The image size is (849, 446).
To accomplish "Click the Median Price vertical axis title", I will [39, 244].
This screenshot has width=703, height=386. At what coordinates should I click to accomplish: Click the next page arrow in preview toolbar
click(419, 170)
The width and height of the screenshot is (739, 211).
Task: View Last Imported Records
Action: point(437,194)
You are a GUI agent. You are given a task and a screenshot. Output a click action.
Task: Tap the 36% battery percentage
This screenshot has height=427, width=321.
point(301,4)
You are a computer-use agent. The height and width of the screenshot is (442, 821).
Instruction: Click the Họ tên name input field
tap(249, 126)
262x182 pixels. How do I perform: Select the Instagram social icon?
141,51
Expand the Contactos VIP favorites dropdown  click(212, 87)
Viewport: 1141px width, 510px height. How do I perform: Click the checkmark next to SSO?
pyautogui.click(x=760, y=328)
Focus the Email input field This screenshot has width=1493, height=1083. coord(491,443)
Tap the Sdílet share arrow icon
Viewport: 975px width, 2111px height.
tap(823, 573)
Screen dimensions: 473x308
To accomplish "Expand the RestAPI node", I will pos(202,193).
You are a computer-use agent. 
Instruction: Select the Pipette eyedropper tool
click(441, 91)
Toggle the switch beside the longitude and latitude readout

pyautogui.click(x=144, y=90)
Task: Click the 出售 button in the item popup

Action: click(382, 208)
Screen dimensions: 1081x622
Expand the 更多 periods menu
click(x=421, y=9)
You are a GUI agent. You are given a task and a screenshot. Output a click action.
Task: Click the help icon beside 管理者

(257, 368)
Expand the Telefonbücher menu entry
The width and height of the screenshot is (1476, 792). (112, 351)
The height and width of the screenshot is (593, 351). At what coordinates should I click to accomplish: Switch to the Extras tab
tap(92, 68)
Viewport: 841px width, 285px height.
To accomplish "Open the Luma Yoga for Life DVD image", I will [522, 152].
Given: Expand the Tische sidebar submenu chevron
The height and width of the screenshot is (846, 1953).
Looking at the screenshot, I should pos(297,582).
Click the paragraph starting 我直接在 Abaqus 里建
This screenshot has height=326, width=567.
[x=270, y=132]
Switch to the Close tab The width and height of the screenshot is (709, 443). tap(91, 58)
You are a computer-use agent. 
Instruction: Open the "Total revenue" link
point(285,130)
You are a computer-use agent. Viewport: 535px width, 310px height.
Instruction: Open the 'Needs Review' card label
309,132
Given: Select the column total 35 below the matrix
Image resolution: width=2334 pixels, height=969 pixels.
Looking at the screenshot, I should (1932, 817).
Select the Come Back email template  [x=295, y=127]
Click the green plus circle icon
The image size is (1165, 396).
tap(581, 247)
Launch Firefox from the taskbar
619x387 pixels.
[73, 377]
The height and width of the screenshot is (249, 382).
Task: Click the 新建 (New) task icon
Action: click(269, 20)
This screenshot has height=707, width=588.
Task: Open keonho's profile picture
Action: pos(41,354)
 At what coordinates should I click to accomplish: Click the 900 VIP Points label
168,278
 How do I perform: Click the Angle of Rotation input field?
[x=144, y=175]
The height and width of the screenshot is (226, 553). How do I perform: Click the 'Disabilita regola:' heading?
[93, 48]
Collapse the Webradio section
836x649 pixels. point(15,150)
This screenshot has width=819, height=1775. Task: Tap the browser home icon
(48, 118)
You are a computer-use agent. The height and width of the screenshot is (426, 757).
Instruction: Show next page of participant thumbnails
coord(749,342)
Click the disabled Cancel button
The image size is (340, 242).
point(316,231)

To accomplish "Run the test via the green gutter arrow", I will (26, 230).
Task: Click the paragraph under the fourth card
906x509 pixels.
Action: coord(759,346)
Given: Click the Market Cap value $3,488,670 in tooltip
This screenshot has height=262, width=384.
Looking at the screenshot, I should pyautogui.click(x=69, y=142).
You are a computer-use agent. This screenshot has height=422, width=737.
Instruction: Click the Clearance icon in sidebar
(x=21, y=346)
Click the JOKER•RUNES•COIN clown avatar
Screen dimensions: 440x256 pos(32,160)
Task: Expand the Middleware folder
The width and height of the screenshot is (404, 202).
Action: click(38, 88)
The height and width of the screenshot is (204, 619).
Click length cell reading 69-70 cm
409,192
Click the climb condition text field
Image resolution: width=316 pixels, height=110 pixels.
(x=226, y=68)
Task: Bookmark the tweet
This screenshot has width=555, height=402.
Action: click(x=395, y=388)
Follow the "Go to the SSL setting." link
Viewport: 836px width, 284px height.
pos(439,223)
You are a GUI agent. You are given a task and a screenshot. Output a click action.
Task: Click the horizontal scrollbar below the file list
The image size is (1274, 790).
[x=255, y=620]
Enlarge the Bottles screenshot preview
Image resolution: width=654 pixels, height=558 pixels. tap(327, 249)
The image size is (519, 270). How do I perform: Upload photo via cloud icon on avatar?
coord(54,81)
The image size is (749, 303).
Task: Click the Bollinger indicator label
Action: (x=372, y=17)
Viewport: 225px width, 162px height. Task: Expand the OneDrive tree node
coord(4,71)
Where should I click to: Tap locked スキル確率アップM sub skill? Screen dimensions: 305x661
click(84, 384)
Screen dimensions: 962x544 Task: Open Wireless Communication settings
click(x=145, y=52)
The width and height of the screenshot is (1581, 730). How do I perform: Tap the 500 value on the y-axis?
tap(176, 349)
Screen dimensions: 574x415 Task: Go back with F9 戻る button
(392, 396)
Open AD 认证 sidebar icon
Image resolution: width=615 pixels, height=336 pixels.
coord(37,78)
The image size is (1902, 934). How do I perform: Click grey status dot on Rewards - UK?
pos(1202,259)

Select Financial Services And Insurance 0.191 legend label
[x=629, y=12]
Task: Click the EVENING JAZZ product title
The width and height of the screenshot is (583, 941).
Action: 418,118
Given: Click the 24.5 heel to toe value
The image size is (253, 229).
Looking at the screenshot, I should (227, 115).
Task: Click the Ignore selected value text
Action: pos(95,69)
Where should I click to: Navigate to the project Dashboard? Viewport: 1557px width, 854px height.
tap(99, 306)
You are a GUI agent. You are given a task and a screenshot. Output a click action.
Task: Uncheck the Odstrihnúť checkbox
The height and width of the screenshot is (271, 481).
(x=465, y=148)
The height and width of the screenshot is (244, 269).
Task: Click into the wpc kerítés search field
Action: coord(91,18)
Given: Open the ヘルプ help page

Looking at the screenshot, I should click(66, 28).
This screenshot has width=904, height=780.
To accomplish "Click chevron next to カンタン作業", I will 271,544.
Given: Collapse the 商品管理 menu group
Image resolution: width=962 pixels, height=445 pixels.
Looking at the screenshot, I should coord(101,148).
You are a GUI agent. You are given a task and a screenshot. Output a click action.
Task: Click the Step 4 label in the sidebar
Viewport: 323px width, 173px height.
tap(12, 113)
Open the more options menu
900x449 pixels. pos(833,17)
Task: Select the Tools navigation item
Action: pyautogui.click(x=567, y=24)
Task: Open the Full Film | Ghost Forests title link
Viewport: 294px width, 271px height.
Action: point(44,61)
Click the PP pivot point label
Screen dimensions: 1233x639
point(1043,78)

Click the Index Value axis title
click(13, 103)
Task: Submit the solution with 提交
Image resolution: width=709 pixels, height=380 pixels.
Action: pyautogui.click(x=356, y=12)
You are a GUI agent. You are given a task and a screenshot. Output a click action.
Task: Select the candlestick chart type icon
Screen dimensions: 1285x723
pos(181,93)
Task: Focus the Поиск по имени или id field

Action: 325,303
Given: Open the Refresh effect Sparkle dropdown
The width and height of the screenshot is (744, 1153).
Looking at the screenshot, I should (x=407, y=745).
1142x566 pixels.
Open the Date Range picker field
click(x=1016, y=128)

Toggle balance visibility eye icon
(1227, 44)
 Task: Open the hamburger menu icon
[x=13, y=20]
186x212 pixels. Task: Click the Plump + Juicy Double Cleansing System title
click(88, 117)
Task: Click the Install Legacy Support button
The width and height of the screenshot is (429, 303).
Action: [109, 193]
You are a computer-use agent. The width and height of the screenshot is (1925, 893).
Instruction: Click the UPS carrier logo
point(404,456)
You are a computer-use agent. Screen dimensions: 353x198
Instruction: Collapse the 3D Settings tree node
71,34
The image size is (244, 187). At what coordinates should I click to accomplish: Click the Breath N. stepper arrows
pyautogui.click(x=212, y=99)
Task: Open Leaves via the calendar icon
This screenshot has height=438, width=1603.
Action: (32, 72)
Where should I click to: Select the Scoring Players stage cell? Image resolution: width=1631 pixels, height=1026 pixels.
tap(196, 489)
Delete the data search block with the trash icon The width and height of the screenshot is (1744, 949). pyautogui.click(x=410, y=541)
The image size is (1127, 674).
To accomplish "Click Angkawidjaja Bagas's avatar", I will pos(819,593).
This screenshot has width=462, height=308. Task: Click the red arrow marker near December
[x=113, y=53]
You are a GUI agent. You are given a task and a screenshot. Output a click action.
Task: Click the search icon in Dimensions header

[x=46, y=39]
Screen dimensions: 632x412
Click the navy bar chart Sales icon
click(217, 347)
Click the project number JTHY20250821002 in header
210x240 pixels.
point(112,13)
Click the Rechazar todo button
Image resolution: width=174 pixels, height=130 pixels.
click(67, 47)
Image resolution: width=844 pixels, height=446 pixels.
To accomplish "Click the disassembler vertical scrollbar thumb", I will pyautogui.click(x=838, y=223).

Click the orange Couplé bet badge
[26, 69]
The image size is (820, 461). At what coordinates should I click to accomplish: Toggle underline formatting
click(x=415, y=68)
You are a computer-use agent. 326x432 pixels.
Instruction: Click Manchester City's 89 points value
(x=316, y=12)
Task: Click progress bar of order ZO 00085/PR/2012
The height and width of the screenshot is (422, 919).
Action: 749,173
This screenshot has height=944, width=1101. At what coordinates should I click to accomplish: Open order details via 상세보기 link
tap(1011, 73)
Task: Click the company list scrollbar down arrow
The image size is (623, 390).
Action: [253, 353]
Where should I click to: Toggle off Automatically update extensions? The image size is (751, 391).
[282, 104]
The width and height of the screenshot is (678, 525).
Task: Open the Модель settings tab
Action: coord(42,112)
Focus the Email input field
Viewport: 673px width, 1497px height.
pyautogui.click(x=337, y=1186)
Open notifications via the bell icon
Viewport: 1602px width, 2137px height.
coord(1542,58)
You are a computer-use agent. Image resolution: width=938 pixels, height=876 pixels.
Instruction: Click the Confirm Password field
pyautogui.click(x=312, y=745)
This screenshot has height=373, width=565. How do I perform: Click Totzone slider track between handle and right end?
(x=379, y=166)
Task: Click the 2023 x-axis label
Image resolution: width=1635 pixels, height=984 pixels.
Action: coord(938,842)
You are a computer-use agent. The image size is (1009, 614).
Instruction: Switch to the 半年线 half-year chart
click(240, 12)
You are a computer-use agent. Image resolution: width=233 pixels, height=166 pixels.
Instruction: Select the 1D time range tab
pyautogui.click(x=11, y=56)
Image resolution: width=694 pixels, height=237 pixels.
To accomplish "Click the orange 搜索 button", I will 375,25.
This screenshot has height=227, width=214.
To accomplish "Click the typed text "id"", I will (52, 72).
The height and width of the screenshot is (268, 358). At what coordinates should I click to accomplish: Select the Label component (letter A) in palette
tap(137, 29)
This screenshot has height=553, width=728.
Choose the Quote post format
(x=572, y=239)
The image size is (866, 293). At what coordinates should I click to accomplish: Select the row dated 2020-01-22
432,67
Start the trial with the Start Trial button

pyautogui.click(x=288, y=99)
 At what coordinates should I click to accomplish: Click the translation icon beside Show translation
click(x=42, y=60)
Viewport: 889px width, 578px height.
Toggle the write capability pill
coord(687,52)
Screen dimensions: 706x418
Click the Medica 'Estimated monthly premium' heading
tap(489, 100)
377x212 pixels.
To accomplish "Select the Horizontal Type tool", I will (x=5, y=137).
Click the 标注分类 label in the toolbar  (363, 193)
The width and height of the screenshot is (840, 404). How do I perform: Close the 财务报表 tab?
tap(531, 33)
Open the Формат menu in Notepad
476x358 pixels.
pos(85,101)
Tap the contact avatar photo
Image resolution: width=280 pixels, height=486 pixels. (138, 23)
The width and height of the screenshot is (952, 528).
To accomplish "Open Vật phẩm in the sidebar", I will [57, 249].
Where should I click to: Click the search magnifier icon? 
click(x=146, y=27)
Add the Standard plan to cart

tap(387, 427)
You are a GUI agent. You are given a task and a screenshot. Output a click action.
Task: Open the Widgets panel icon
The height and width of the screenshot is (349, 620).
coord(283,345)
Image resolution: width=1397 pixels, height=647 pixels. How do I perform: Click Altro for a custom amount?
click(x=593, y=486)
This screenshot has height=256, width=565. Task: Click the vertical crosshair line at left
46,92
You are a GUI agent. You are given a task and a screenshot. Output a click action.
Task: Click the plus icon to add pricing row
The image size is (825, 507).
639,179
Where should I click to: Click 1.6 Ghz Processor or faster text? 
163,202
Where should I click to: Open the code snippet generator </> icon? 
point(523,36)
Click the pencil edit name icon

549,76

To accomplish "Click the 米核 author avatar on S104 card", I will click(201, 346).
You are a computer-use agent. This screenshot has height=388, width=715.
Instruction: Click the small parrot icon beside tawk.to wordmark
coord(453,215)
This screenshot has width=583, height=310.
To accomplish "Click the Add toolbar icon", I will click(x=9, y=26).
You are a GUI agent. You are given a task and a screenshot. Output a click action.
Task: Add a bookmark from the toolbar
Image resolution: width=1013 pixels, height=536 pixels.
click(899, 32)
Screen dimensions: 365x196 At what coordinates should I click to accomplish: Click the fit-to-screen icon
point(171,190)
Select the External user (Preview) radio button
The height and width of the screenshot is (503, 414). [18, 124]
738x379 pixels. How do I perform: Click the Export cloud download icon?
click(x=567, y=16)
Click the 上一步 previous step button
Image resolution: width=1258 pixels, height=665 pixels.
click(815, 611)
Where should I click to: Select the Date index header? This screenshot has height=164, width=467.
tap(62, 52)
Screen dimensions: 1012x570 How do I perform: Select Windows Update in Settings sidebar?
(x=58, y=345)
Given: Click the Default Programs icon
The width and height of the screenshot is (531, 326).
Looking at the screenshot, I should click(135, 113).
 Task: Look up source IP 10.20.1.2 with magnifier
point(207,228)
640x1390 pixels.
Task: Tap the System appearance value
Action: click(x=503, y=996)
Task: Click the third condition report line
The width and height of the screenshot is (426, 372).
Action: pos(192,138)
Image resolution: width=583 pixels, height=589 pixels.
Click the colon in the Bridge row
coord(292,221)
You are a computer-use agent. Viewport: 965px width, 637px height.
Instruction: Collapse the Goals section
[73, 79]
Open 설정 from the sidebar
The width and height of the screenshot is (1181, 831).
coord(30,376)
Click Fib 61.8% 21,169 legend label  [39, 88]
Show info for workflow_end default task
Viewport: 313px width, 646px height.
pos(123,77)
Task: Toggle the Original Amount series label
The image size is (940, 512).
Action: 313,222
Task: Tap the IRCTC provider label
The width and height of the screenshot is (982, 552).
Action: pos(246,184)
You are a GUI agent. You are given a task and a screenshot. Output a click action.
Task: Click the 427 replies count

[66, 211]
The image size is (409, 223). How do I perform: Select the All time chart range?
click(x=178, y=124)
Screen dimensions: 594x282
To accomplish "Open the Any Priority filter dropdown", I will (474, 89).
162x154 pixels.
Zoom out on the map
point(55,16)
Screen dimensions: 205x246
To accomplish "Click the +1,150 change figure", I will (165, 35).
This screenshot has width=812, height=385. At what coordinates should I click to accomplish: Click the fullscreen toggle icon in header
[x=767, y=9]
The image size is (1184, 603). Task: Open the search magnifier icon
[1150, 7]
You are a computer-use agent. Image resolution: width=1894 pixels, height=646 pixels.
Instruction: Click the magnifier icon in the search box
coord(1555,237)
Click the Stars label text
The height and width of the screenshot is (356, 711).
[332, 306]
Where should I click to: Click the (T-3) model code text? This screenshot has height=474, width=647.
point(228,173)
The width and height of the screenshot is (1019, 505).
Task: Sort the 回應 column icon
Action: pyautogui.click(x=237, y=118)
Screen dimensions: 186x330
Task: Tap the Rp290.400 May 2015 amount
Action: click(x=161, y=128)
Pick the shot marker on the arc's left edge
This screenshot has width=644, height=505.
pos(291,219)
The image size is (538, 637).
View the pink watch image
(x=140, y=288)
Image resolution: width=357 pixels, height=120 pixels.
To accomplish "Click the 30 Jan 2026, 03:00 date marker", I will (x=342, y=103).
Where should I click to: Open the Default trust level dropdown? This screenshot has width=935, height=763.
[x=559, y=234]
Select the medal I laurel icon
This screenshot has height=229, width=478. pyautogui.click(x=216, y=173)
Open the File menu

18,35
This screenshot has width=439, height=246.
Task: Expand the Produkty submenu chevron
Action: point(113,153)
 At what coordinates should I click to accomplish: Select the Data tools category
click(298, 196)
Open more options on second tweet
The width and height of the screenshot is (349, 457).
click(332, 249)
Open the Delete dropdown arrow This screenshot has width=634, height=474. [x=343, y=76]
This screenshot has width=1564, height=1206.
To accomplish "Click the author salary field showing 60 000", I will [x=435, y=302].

** What to work on **
Restate word for word the entries above from the line with "Click Fib 61.8%" through the line with "Screen dimensions: 205x246", inclusive, leaving out everything else.

** The answer **
Click Fib 61.8% 21,169 legend label  [39, 88]
Show info for workflow_end default task
Viewport: 313px width, 646px height.
pos(123,77)
Task: Toggle the Original Amount series label
The image size is (940, 512).
Action: 313,222
Task: Tap the IRCTC provider label
The width and height of the screenshot is (982, 552).
Action: pos(246,184)
You are a GUI agent. You are given a task and a screenshot. Output a click action.
Task: Click the 427 replies count

[66, 211]
The image size is (409, 223). How do I perform: Select the All time chart range?
click(x=178, y=124)
Screen dimensions: 594x282
To accomplish "Open the Any Priority filter dropdown", I will (474, 89).
162x154 pixels.
Zoom out on the map
point(55,16)
Screen dimensions: 205x246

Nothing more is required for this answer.